*Excerpted data:*

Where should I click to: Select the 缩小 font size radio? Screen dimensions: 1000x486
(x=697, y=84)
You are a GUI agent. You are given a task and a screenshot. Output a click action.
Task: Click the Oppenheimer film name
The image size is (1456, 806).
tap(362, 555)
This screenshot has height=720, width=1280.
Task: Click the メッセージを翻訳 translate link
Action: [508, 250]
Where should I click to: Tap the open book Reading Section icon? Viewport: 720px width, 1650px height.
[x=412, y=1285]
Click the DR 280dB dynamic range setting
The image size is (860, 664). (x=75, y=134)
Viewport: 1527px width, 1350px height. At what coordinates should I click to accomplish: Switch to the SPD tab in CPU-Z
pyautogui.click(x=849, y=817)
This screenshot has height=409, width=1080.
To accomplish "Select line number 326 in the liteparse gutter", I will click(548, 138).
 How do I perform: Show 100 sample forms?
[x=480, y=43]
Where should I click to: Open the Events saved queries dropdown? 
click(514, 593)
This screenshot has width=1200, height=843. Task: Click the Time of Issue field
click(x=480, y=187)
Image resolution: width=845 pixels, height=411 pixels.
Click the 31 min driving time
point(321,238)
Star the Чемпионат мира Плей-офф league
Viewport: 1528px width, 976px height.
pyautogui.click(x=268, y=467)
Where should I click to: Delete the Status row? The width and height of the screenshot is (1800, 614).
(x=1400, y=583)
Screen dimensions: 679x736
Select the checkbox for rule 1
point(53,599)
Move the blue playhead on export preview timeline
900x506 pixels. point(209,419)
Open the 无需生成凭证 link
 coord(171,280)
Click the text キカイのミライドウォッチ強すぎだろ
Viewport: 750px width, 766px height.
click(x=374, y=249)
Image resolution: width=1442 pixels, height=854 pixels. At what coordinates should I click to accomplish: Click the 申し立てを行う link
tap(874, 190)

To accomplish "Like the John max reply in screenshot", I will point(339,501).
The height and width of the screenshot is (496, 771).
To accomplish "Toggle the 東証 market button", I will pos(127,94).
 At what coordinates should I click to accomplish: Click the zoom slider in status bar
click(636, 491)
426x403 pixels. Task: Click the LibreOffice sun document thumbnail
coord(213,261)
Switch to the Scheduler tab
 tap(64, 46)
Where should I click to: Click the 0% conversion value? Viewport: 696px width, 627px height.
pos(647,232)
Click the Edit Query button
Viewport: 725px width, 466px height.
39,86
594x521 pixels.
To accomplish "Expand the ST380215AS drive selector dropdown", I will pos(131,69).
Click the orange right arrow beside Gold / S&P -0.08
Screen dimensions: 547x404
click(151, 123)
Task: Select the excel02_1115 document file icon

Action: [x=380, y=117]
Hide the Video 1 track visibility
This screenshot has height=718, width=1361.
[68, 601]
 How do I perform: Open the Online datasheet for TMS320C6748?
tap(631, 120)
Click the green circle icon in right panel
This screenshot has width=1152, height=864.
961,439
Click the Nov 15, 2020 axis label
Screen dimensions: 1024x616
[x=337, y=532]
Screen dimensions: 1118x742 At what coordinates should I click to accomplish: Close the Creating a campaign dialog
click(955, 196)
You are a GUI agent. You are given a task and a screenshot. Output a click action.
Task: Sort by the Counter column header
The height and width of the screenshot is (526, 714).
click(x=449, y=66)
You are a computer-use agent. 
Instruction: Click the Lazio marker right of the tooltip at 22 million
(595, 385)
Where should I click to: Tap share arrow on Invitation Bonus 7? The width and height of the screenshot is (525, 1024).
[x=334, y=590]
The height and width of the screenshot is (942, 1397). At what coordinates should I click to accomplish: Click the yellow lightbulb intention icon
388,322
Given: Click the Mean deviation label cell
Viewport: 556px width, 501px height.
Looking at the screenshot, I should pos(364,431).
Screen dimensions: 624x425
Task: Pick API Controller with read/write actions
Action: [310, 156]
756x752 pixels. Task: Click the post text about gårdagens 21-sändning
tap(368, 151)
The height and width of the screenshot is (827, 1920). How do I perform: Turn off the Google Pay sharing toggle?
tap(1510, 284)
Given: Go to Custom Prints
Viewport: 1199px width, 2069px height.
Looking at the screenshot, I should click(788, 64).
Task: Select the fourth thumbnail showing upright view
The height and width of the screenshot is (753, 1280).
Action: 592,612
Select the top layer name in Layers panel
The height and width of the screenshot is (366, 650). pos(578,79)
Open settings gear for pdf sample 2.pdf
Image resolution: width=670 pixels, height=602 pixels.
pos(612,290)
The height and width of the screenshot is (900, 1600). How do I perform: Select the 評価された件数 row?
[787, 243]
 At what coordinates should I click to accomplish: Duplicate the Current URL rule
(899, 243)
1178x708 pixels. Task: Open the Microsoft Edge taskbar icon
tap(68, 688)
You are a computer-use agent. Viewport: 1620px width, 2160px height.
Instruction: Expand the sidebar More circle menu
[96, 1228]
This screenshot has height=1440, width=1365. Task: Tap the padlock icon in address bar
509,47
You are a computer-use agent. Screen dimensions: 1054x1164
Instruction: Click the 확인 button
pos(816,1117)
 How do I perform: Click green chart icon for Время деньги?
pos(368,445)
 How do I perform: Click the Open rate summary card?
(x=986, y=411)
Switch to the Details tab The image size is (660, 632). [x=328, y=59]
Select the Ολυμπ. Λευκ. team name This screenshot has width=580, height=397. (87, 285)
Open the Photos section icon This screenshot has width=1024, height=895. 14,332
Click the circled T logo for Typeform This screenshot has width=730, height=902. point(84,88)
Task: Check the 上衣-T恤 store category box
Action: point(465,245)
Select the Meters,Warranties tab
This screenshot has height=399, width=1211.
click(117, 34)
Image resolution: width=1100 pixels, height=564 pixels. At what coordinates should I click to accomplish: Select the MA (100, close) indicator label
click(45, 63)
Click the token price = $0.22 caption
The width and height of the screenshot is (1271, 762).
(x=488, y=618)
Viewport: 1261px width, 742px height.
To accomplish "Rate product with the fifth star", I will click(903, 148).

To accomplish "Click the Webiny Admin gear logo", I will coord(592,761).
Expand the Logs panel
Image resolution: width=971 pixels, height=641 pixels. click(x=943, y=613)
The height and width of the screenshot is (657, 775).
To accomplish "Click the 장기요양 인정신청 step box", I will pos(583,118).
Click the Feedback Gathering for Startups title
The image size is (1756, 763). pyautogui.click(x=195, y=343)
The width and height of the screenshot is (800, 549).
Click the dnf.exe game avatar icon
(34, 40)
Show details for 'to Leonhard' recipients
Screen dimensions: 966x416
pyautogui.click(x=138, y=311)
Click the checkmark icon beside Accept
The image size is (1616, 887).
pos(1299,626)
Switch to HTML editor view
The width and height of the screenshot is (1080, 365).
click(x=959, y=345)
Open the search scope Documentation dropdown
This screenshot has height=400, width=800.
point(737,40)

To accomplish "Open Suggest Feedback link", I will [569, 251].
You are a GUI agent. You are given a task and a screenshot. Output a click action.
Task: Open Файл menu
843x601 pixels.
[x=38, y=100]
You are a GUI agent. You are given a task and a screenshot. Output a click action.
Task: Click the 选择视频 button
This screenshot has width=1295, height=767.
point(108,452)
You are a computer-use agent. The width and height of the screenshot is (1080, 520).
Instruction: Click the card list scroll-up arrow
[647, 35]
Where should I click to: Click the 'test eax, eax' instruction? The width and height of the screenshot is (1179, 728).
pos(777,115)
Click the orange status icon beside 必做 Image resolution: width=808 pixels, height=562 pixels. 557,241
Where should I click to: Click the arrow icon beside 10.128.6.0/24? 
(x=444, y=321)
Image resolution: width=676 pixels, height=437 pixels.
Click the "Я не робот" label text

*The task:*
Please go through the entries and show every line with the word "orange".

*Expected answer:*
Click the orange right arrow beside Gold / S&P -0.08
Click the orange status icon beside 必做 Image resolution: width=808 pixels, height=562 pixels. 557,241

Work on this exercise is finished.